── Source data

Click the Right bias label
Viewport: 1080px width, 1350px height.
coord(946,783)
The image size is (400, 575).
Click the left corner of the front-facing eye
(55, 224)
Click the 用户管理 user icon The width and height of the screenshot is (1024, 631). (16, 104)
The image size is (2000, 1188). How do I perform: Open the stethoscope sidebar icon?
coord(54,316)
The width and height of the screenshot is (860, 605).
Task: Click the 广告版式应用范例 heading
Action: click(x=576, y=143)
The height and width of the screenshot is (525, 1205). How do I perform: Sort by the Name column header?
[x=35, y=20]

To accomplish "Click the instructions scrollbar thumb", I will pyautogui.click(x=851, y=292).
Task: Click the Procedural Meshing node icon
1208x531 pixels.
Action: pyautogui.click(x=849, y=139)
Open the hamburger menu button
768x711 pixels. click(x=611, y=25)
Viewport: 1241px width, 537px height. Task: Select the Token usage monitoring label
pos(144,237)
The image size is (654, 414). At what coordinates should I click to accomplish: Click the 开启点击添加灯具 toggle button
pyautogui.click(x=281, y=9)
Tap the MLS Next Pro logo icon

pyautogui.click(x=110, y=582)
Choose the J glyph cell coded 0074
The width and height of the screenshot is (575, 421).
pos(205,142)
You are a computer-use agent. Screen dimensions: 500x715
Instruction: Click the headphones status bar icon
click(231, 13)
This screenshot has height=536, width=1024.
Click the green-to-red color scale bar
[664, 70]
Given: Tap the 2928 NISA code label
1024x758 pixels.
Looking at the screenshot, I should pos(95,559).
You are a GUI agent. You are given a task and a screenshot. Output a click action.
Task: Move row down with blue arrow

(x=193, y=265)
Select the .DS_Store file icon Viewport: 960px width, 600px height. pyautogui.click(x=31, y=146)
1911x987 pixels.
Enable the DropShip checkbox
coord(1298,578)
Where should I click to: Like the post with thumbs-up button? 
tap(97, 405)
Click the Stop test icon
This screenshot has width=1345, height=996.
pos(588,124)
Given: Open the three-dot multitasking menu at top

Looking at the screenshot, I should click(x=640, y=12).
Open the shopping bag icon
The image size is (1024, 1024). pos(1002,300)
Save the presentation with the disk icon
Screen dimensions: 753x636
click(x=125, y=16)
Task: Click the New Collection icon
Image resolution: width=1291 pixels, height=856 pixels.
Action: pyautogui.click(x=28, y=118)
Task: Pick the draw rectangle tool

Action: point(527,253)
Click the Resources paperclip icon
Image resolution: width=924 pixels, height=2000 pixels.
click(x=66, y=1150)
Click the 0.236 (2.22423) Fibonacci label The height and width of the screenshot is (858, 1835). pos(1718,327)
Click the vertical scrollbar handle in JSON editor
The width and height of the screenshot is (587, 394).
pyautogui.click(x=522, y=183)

────

Task to carry out: Each line from the top of the material above, through the one that contains "Click the 用户管理", should be restated word for word.

Solution below:
Click the Right bias label
Viewport: 1080px width, 1350px height.
coord(946,783)
The image size is (400, 575).
Click the left corner of the front-facing eye
(55, 224)
Click the 用户管理 user icon The width and height of the screenshot is (1024, 631). (16, 104)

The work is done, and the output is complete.